Can these files, along with still more unreleased ones on the assassinations of John F. Kennedy, Martin Luther King, and Senator Robert F. Kennedy, trigger a long overdue re-evaluation of the blinding of the nation’s pathway over the last 60 years and more?

James Jesus Angleton was a useful tool for the British “Great Game” of pitting victim nations against each other, by contrived falsehoods and the magnification of differences, by hook or by crook. He certainly would have had animus against President Kennedy’s June, 1963 policy, announced at American University. Here is a portion of that speech:
Let us examine our attitude toward peace itself. Too many of us think it is impossible. Too many think it unreal. But that is a dangerous, defeatist belief. It leads to the conclusion that war is inevitable—that mankind is doomed—that we are gripped by forces we cannot control. We need not accept that view. Our problems are man made—therefore, they can be solved by man. And man can be as big as he wants. No problem of human destiny is beyond human beings. Man’s reason and spirit have often solved the seemingly unsolvable—and we believe they can do it again. …
What kind of peace do I mean? What kind of peace do we seek? Not a Pax Americana enforced on the world by American weapons of war. Not the peace of the grave or the security of the slave. I am talking about genuine peace, the kind of peace that makes life on earth worth living, the kind that enables men and nations to grow and to hope and to build a better life for their children—not merely peace for Americans but peace for all men and women—not merely peace in our time but peace for all time. …

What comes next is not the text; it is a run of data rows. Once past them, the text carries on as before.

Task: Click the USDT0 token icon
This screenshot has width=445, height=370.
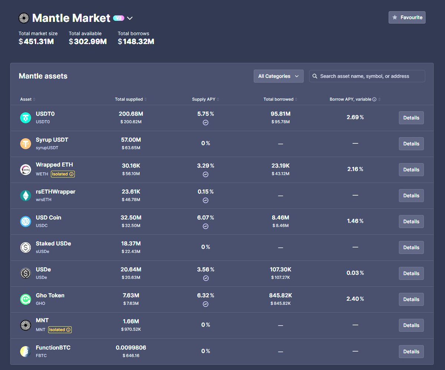Action: 26,118
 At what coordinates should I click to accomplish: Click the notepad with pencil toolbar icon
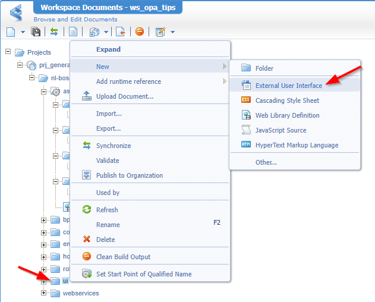[x=160, y=32]
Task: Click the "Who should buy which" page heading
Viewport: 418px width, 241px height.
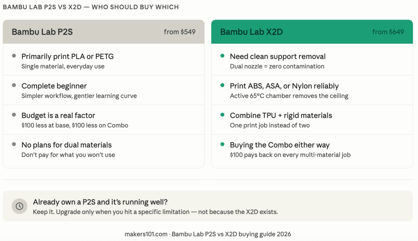Action: point(91,7)
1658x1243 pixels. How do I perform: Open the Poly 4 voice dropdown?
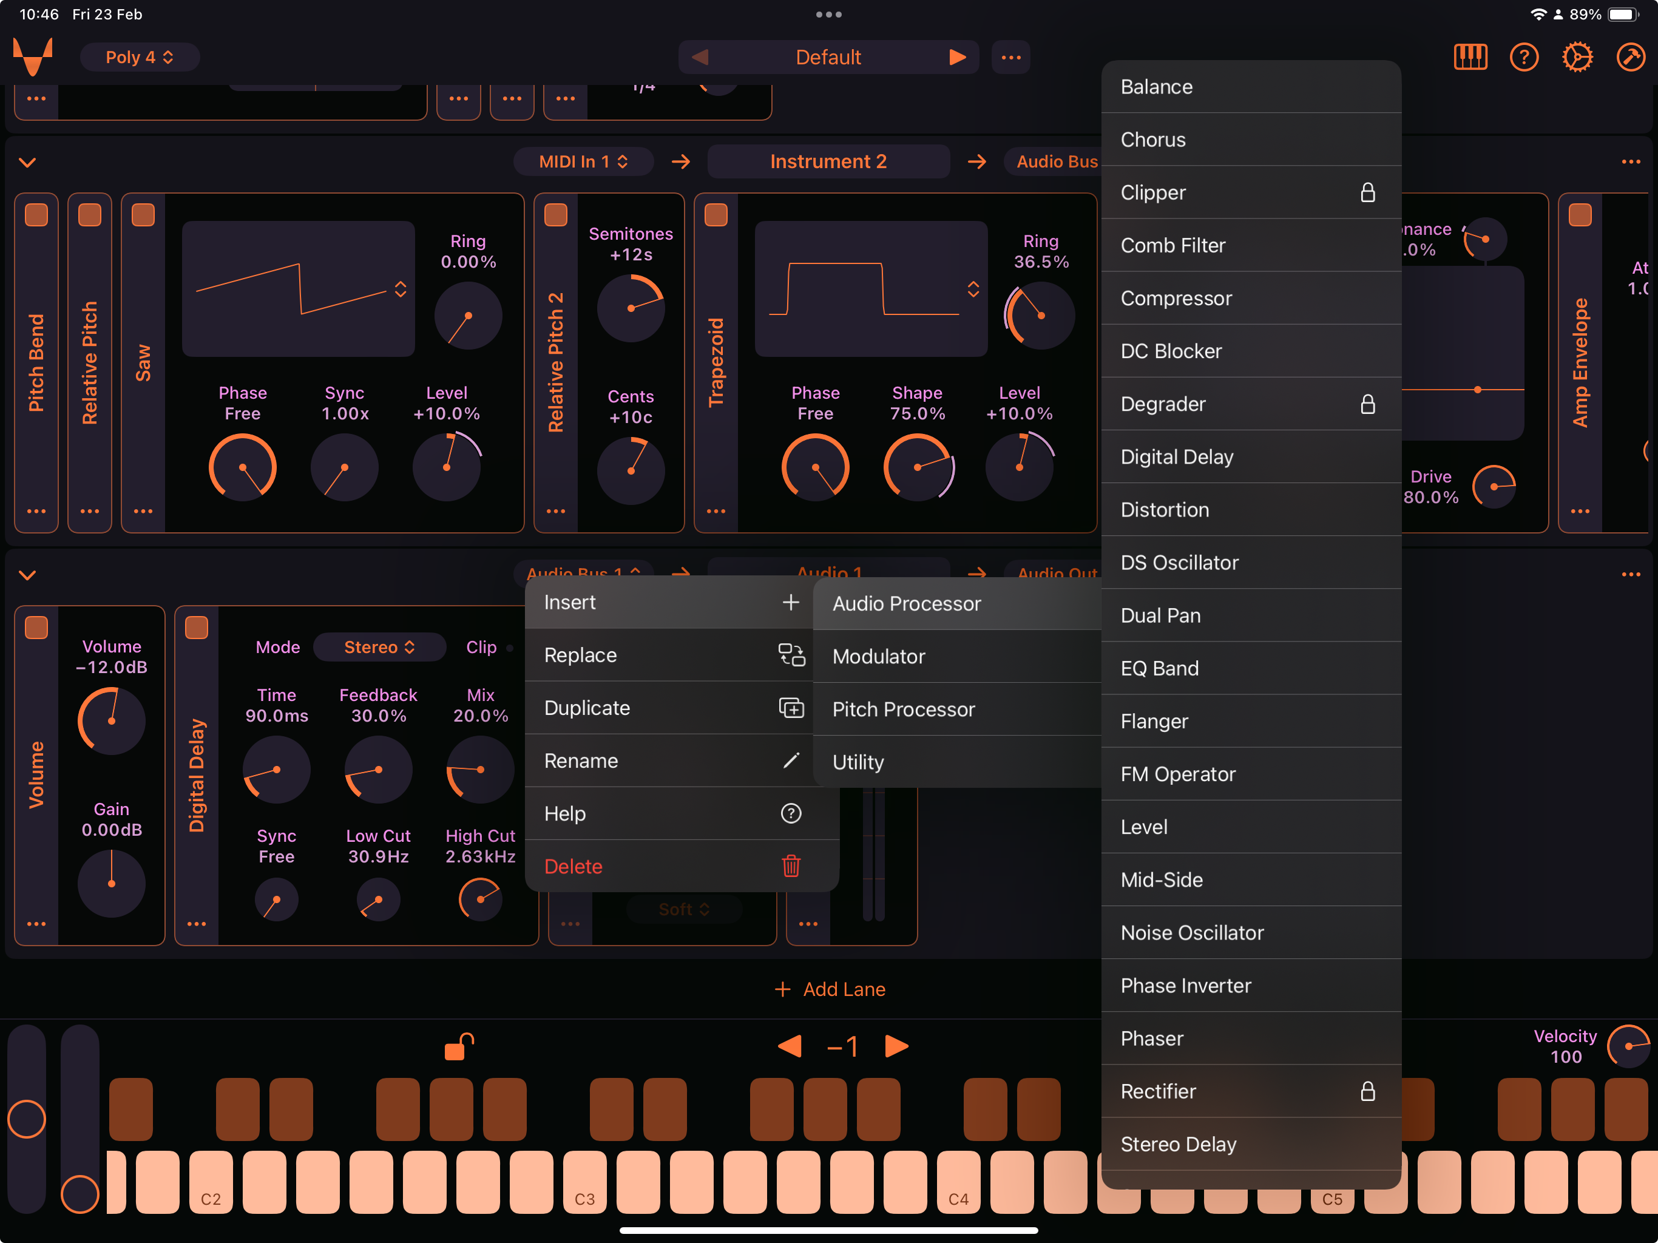coord(139,57)
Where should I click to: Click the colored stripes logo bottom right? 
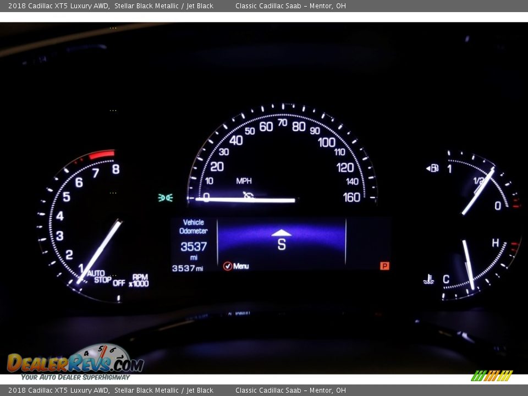coord(492,376)

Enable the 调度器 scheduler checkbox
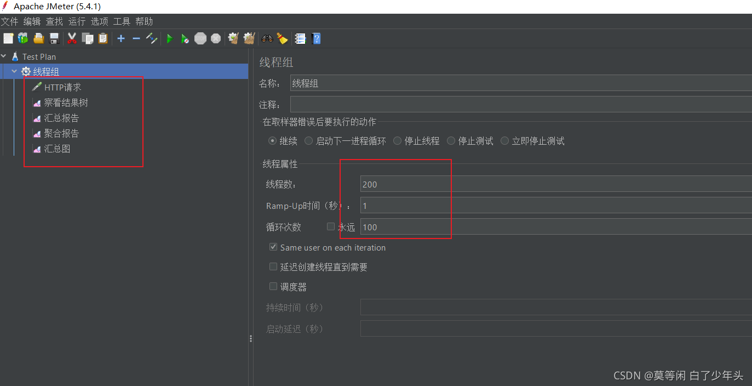pyautogui.click(x=273, y=286)
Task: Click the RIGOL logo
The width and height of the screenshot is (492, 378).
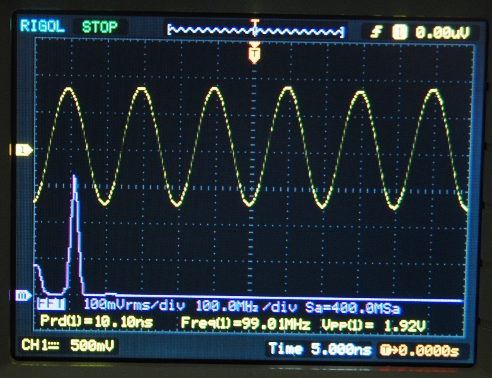Action: point(42,26)
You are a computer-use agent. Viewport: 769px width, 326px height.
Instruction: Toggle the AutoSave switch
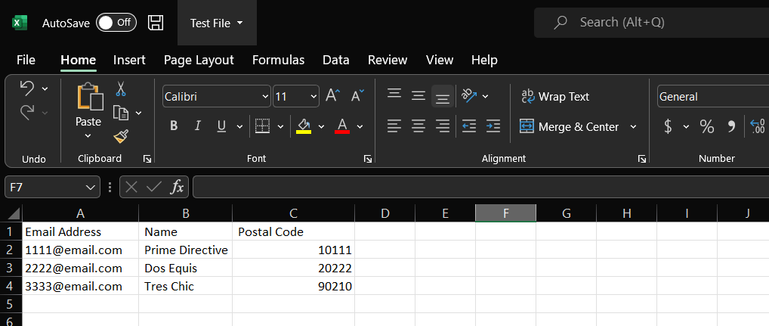pos(116,23)
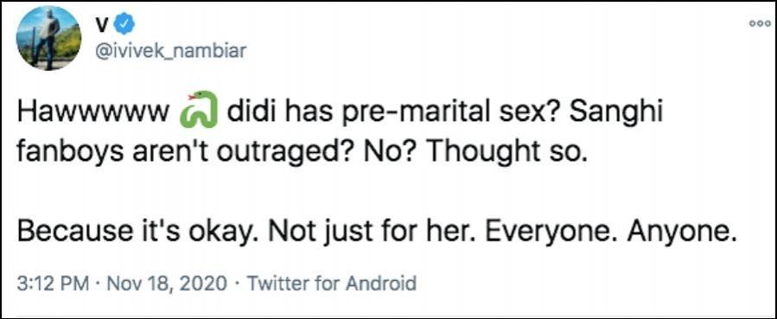Click the display name V

100,25

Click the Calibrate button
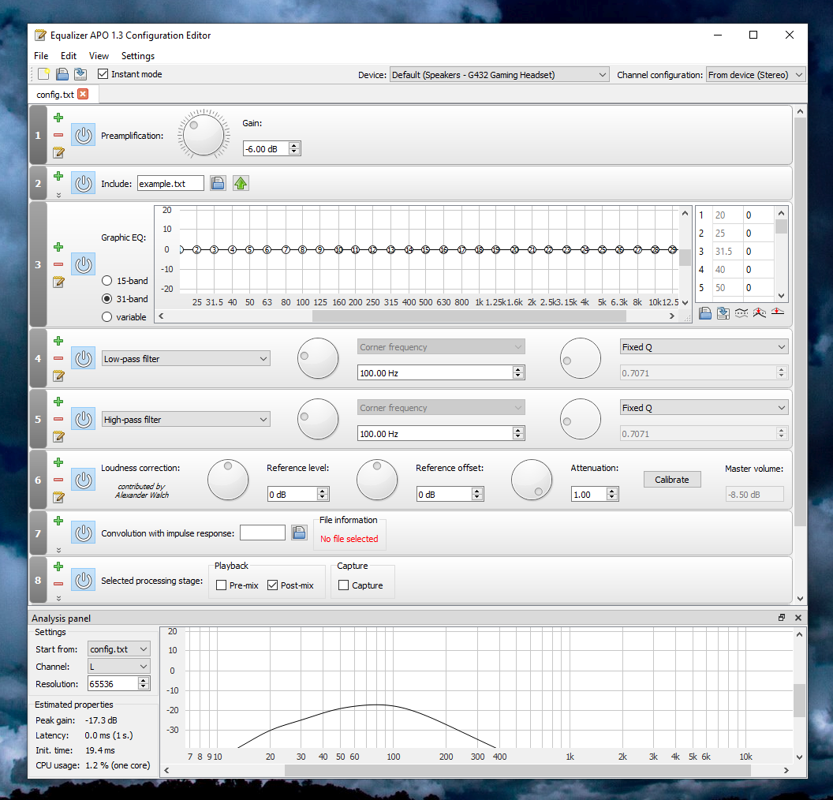coord(671,480)
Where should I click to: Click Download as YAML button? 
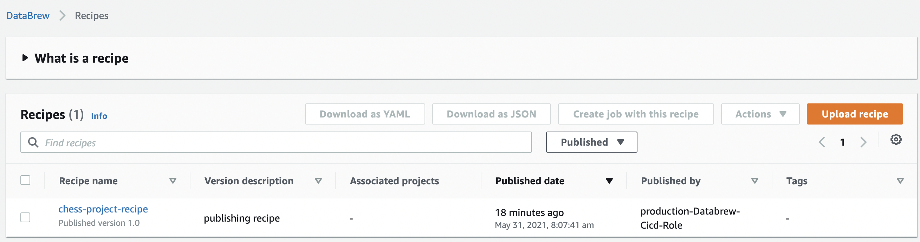click(x=365, y=114)
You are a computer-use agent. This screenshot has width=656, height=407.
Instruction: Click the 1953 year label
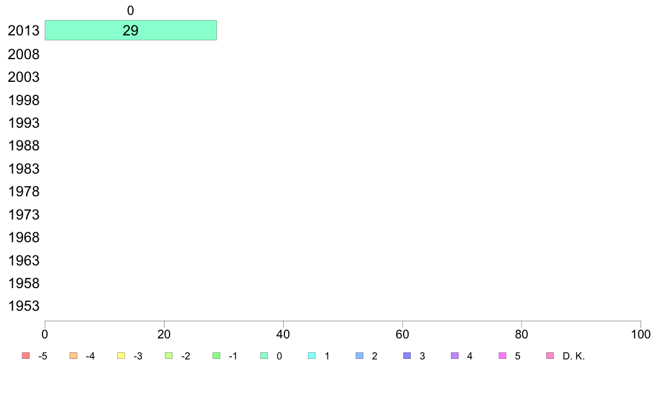point(23,306)
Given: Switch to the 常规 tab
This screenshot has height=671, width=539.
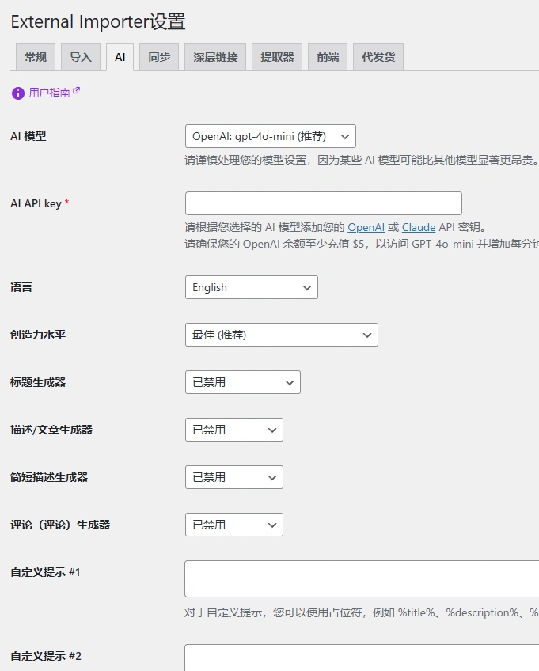Looking at the screenshot, I should tap(35, 56).
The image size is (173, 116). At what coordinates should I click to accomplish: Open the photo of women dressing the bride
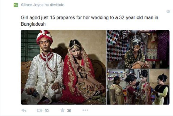tap(138, 87)
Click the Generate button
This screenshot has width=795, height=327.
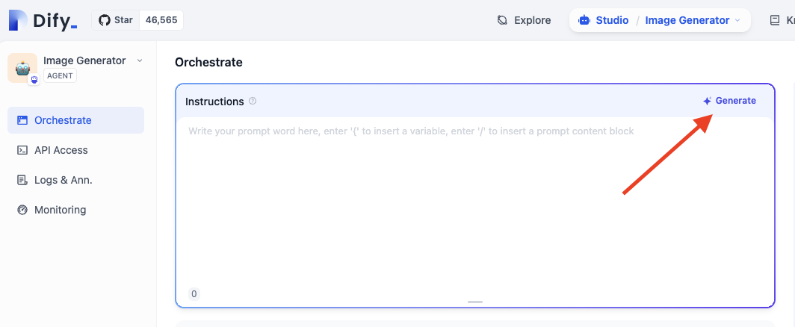pyautogui.click(x=729, y=101)
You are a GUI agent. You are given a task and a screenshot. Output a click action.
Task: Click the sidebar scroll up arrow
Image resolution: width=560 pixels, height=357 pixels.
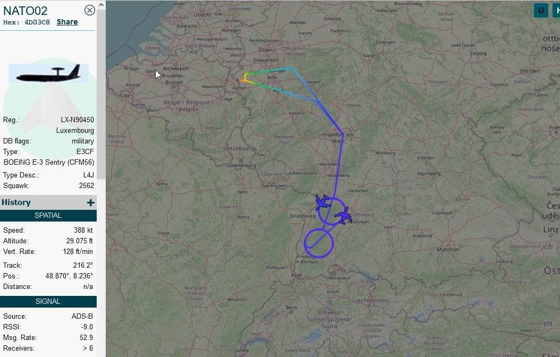(101, 5)
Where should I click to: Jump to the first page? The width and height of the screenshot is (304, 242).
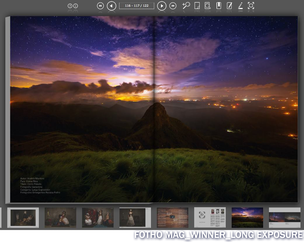point(100,6)
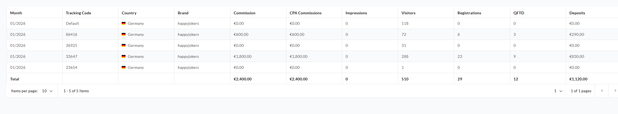Sort by the Tracking Code column header

pyautogui.click(x=78, y=13)
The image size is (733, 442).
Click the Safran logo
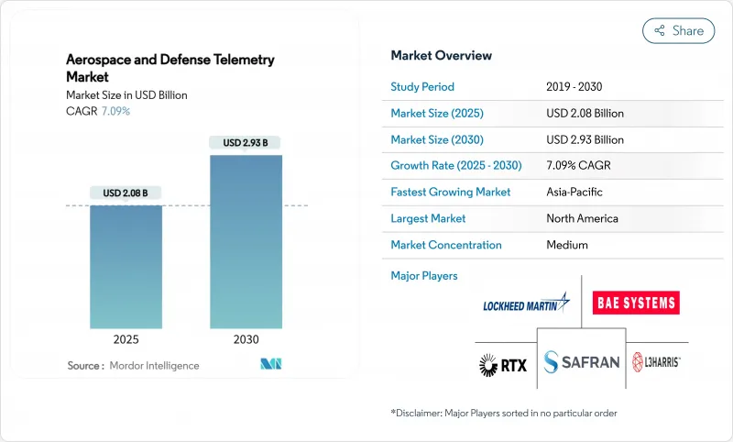pos(581,362)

No government or social system is so evil that its people must be considered as lacking in virtue. As Americans, we find communism profoundly repugnant as a negation of personal freedom and dignity. But we can still hail the Russian people for their many achievements—in science and space, in economic and industrial growth, in culture and in acts of courage. Among the many traits the peoples of our two countries have in common, none is stronger than our mutual abhorrence of war. Almost unique among the major world powers, we have never been at war with each other. And no nation in the history of battle ever suffered more than the Soviet Union suffered in the course of the Second World War. …
So, let us not be blind to our differences—but let us also direct attention to our common interests and to the means by which those differences can be resolved. And if we cannot end now our differences, at least we can help make the world safe for diversity. For, in the final analysis, our most basic common link is that we all inhabit this small planet. We all breathe the same air. We all cherish our children’s future. And we are all mortal.
Angleton could no more abide Kennedy’s vision for finding a common basis for working with the Soviet Union, even though communist, than he could LaRouche’s statecraft breaking into the White House. The record of his “vendetta” against LaRouche also sheds light upon the capacities, motivations and methods of Angleton’s dealings during the Kennedy Presidency. Of no little note, there are live witnesses today who can testify and be examined, to help bring this republic out of the shadow of Angleton’s hell.